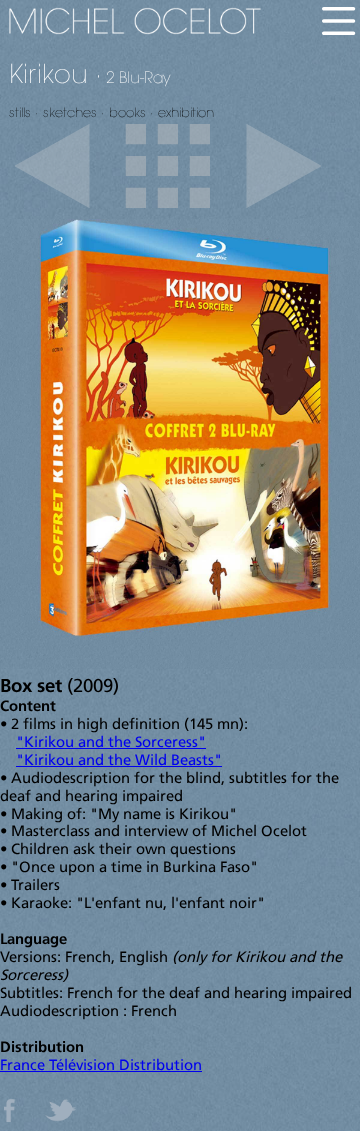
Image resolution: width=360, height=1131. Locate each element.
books (127, 112)
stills (20, 112)
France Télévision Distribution (101, 1066)
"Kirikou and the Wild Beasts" (119, 761)
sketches (70, 112)
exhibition (186, 112)
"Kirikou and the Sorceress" (111, 743)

________________________

### WHAT THE TASK ASKS
Copy the records above precisely, and leave every image out of the copy.

### SOLUTION TO THIS EXERCISE
Image resolution: width=360, height=1131. Locate each element.
books (127, 112)
stills (20, 112)
France Télévision Distribution (101, 1066)
"Kirikou and the Wild Beasts" (119, 761)
sketches (70, 112)
exhibition (186, 112)
"Kirikou and the Sorceress" (111, 743)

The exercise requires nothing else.